The overall framework of our network is shown in Figure 8. We use a feature extracting backbone based on ResNet18 to map pixels to the color feature embeddings. Our backbone has made some improvements to ResNet18; for details, the output of layer2, layer3, and layer4 and the output of PPM go through an RRB module to strengthen the features. The features from different scales are then fused, which is beneficial for pose estimation. Meanwhile, a geometric feature extraction backbone based on PointNet is also constructed to map 3D points to geometric feature embeddings. With the pixel-wise fused color and geometric feature embeddings, the convolution layers will regress the 6D pose parameters

T_{i} (i = 1, 2, \dots, N)

and confidence scores

c_{i} (i = 1, 2, \dots, N)

for each pixel. The pose with the maximum confidence score is regarded as prediction

T_{p r e}

. To improve the pose-estimation accuracy, we use the iterative refinement network proposed by denseFusion [41] to obtain the refined pose.

We designed two loss functions in the training stage to deal with symmetric and asymmetric targets. For asymmetric ones, each pose corresponds to the unique shape or texture of the object; therefore, we define the loss as the average distance between the points sampled on the object model transformed by the ground truth pose and corresponding points transformed by the predicted pose. The loss function is defined as follows:

\begin{matrix} L_{i} = \frac{1}{M} \sum_{j} ∥(R_{g t} x_{j} + t_{g t}) - (R_{p r e d}^{i} x_{j} + t_{g t}^{i})∥ \end{matrix}

where

x_{j}

represents the homogeneous form of the j-th point of M randomly selected points from the 3D model of the object.

p_{g t} = [R_{g t} | t_{g t}]

is the ground truth pose, and

R_{g t}

and

t_{g t}

are the rotation matrix and translation vector, respectively.
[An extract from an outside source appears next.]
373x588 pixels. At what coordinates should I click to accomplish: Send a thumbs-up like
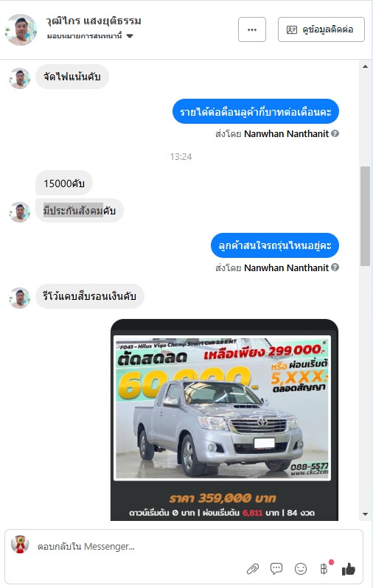[x=349, y=569]
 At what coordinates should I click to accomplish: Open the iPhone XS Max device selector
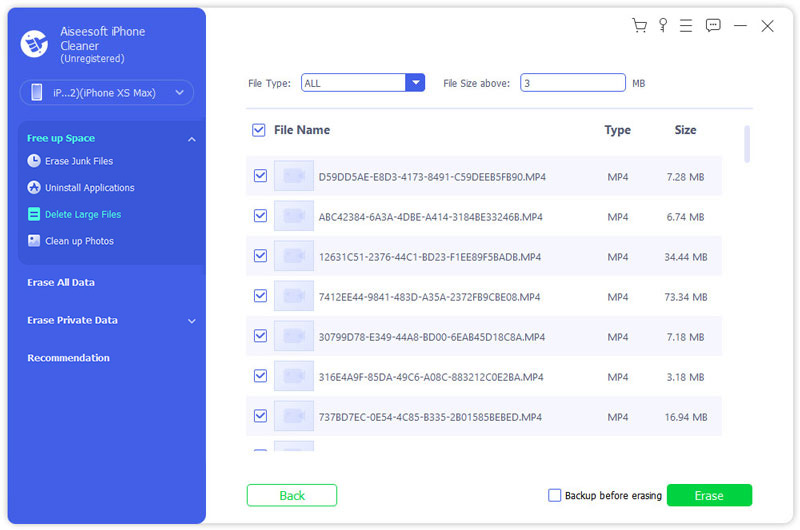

In addition,

p_{p r e d} i = [R_{p r e d} i | t_{p r e d} i]

is the current predicted pose of the i-th pixel.

For targets with a symmetric structure, one texture or shape can theoretically be associated with multiple or infinite poses. Therefore, to avoid ambiguous learning objectives, loss is defined as the average distance between the points transformed by the predicted pose and their closest points on the object model transformed by the ground truth pose. The loss function is defined as follows:

\begin{matrix} L_{i} = \frac{1}{M} \sum_{j} \underset{0 < k < M}{m i n} ∥(R_{g t} x_{j} + t_{g t}) - (R_{p r e d}^{i} x_{k} + t_{p r e d}^{i})∥ \end{matrix}

4. Experiments

4.1. Datasets

YCB-Video Dataset The YCB-Video dataset [49] is a benchmark for the task of object 6D pose estimation, which contains 92 RGB-D video sequences and 133,827 frames of 21 items with different shapes and textures. Each frame includes one segmentation mask and a 6D pose of all target objects in the image. For a fair comparison with previous work, we set the same training and testing data, where 80 video sequences for training and 2949 keyframes selected from the remaining 12 video sequences were used for evaluation. All methods mentioned below are based on the same training data and test data to ensure fairness. In addition, 80,000 synthetic images released by [49] were used to train our network.

SIAT Dataset To verify the robustness of the proposed method, we used an RGB-D video dataset, the SIAT dataset. As shown in Figure 9, the SIAT dataset comprises 20 video sequences of 10 items with different textures and shapes, with 18 for training and the remaining two for evaluation. Each video includes hundreds of frames captured by a Percipio RGB-D camera (FM830-I). The 3D model of each item in the SIAT dataset was obtained using the method in [50]. Using a motion capture system, OptiTrack, an accurate 6D pose between the camera coordinate system and object coordinate system could be obtained. An experimental site equipped with OptiTrack and its corresponding software interface is shown in Figure 10. Once the 6D pose parameter of an object is obtained, the segmentation mask of the object can be obtained using the camera model.

4.2. Metrics

Metrics for Segmentation Two widely used metrics, mean intersection over union (mIOU) and mean pixel accuracy (mPA), were utilized to evaluate the segmentation network proposed in this study. mIOU is the average of IOUs of all classes, in which the IOU of each class is calculated by dividing the intersection of the predicted area and actual ground truth area by the union of the predicted and ground truth areas. The mPA is the average pixel accuracy of all classes, in which the pixel accuracy of each class is defined as the proportion of accurate pixels to the total pixels.

Metrics for Pose Estimation ADD-S (average closest distance) and AUC (area under the ADD-S curve) were adopted to evaluate the performance of the 6D pose estimation network proposed in the study on the SIAT dataset and YCB-Video dataset. The ADD-S is defined as the average distance between each point of the 3D object model transformed by the ground truth pose P

_{g t}

and the nearest point of the 3D object model transformed by P

_{p r e d}

. Accuracy was defined as the percentage of testing samples with an ADD-S below a certain threshold. In this study, we report the accuracy of an ADD-S of less than 2 cm. In addition, an accuracy threshold curve of the ADD-S can be obtained by adjusting the threshold. The AUC is defined as the area under the curve from 0 to a certain threshold. For a fair comparison, we followed previous work to set this threshold to 0.1 m.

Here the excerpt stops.